(Stored data)
Segment Open

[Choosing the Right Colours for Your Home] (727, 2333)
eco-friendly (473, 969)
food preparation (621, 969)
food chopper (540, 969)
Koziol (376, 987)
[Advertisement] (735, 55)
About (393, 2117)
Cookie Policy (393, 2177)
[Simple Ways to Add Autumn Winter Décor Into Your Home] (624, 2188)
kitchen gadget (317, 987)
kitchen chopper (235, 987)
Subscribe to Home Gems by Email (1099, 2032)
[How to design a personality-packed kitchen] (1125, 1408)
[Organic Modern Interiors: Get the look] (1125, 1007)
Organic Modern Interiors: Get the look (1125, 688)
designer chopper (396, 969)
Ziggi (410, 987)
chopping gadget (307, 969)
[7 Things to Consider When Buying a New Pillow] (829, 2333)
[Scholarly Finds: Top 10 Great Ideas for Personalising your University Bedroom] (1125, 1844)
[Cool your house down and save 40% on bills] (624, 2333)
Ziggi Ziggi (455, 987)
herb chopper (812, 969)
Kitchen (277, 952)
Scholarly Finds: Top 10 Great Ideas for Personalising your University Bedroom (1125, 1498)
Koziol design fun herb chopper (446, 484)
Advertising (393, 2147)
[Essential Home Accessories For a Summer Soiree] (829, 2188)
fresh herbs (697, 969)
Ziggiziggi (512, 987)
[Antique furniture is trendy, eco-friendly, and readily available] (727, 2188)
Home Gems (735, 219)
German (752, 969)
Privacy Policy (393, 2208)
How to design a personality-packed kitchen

Segment Closed

### What is being asked
The range runs from the line above containing "Cookie Policy (393, 2177)" to the line containing "Ziggiziggi (512, 987)", inclusive. Restate those lines word for word and no others.

### Result
Cookie Policy (393, 2177)
[Simple Ways to Add Autumn Winter Décor Into Your Home] (624, 2188)
kitchen gadget (317, 987)
kitchen chopper (235, 987)
Subscribe to Home Gems by Email (1099, 2032)
[How to design a personality-packed kitchen] (1125, 1408)
[Organic Modern Interiors: Get the look] (1125, 1007)
Organic Modern Interiors: Get the look (1125, 688)
designer chopper (396, 969)
Ziggi (410, 987)
chopping gadget (307, 969)
[7 Things to Consider When Buying a New Pillow] (829, 2333)
[Scholarly Finds: Top 10 Great Ideas for Personalising your University Bedroom] (1125, 1844)
[Cool your house down and save 40% on bills] (624, 2333)
Ziggi Ziggi (455, 987)
herb chopper (812, 969)
Kitchen (277, 952)
Scholarly Finds: Top 10 Great Ideas for Personalising your University Bedroom (1125, 1498)
Koziol design fun herb chopper (446, 484)
Advertising (393, 2147)
[Essential Home Accessories For a Summer Soiree] (829, 2188)
fresh herbs (697, 969)
Ziggiziggi (512, 987)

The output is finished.